1. Navigate to the Edit User page for the user.

   

   If the Manage button is missing, you aren’t a Skytap administrator. Contact your primary administrator or another Skytap administrator if you need to modify your user role.

   The Users page displays.

2. Click (Expand options) next to the user you want to edit.

   

3. Select Edit user information from the drop-down menu.

   The Edit User page displays.

   

4. In the user details, check Enable Single Sign-on.

   

5. Verify that the user’s sign-in name is a valid email address.
6. Click Save.

7. The user must validate the account change:

   1. Skytap sends a user activation email to the user. The user must click the activation button to activate the account.
   2. Skytap sends a second email to the user, with the Skytap sign in link for your account. The user clicks this link to initiate an SSO connection and sign in to Skytap with his or her SSO credentials. Users can bookmark this URL for future access. For more information, see Signing into Skytap with SSO.

Creating new SSO-enabled user accounts

To create an SSO-enabled user

Create a user, following the instructions at Creating user accounts. During the account configuration step, select Enable Single Sign-on, and verify that the user’s login name is a valid email address.

Disabling SSO on a user account

To disable SSO for a user account

1. Click Manage > Users.

   

   If the Manage button is missing, you aren’t a Skytap administrator. Contact your primary administrator or another Skytap administrator if you need to modify your user role.

   The Users page displays.

2. Click (Expand options) next to the user you want to edit.

   

3. Select Edit user information from the drop-down menu.

   The Edit User page displays.

   

4. In the user details, uncheck Enable Single Sign-on.
5. Click Save.
6. The user must validate the account change. Skytap sends the user a new activation email. The user must click the activation button to activate the account.
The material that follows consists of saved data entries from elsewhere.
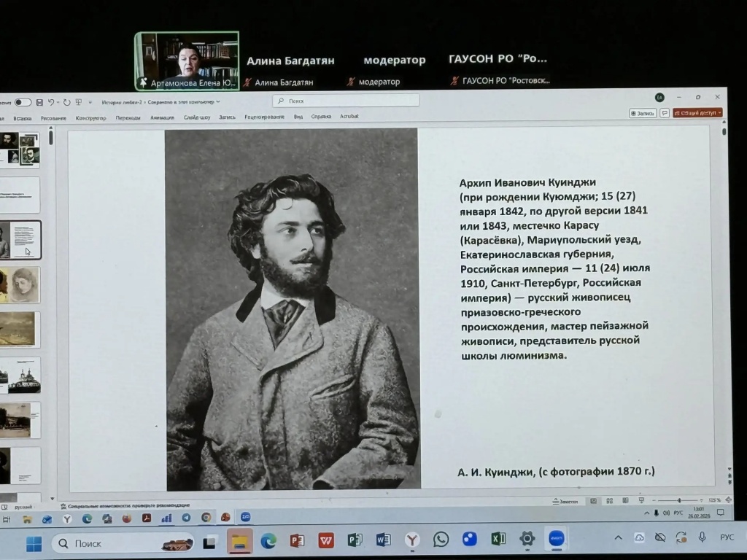Toggle the accessibility check status bar item
The image size is (747, 560).
pyautogui.click(x=124, y=505)
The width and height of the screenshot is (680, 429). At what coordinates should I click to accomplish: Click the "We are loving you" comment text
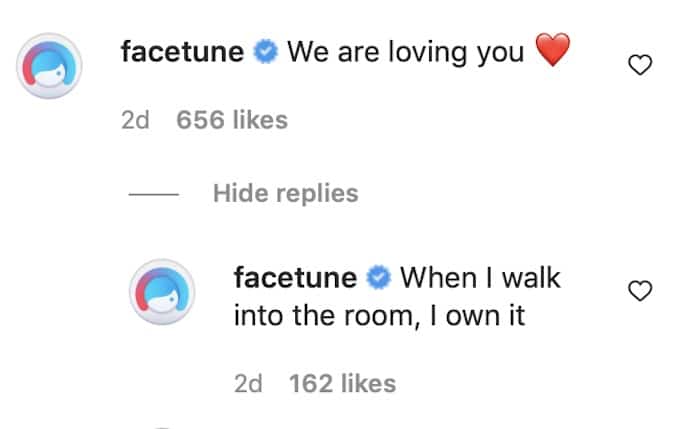(x=405, y=53)
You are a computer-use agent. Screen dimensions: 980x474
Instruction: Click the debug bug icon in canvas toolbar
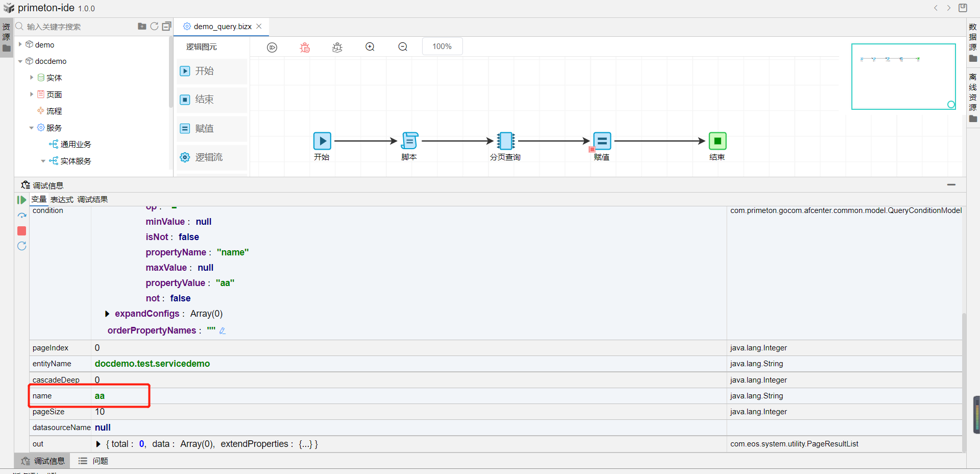pos(305,48)
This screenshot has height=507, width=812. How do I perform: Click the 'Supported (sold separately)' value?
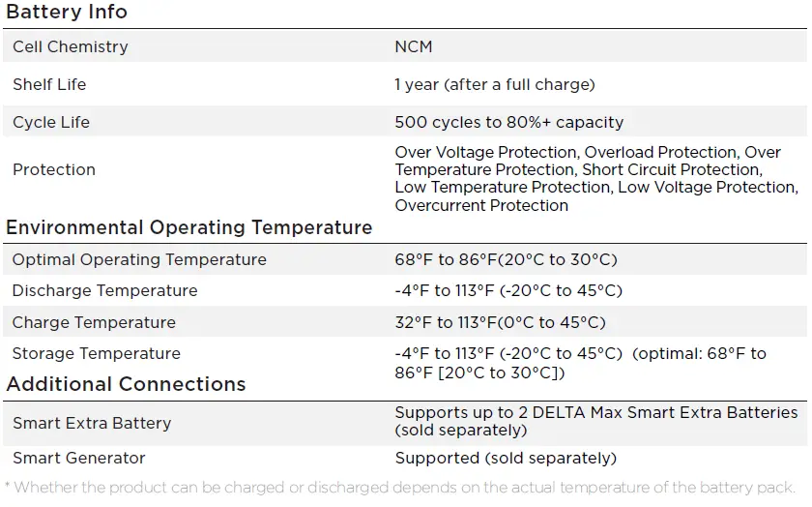505,458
After this, the user can use the sign-in page at Skytap.

Signing into Skytap with SSO

After your account is enabled for SSO, Skytap generates a custom login path for your organization’s SSO-enabled users (for example: https://cloud.skytap.com/{sso}/{yourcompanyname}`). The first time an SSO-enabled user signs into Skytap, he or she must sign in using this custom path.
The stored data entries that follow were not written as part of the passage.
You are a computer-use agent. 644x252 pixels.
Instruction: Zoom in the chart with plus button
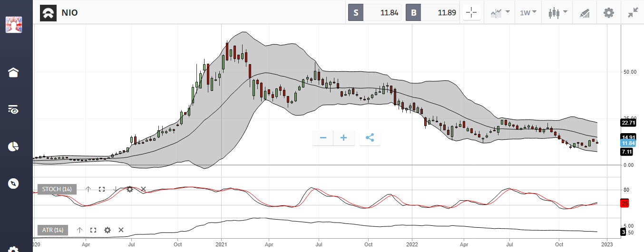[344, 138]
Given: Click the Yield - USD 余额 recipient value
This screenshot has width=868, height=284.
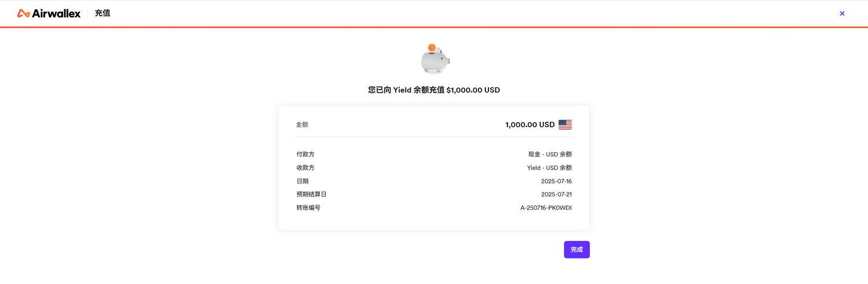Looking at the screenshot, I should (x=549, y=168).
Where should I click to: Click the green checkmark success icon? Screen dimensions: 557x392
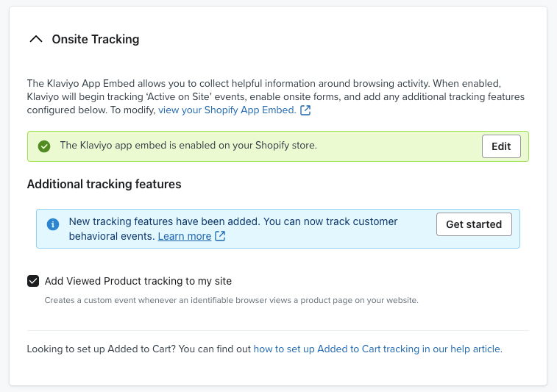point(44,146)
This URL can be bookmarked or placed on an internal company portal for future access. It can also be changed using the instructions for Editing your account SSO settings.

When a user signs in using the custom path, Skytap places a local cookie on the user’s machine that associates the user with AAD. The next time the user logs in, he or she can use the standard login path at https://cloud.skytap.com/{sso}/{yourcompanyname}`. Skytap uses the browser cookie to associate and validate the user to AAD.

If users clear the browser cookies or use different browsers, they must sign in using the custom login path (example: https://cloud.skytap.com/{sso}/{yourcompanyname}`).

When you log out of Skytap, your AAD session should also end. We recommend that you close all open browser windows to make sure that the AAD session fully closes.

Accessing sharing portals with SSO

After your account is enabled for SSO, sharing portals can be configured to be accessible via SSO sign in (in the Security section of the sharing portal configuration options).

• For a detailed description of the sharing portal configuration options, see Sharing portal options.
• For a general overview of sharing portals, see Sharing VMs and environments with sharing portals.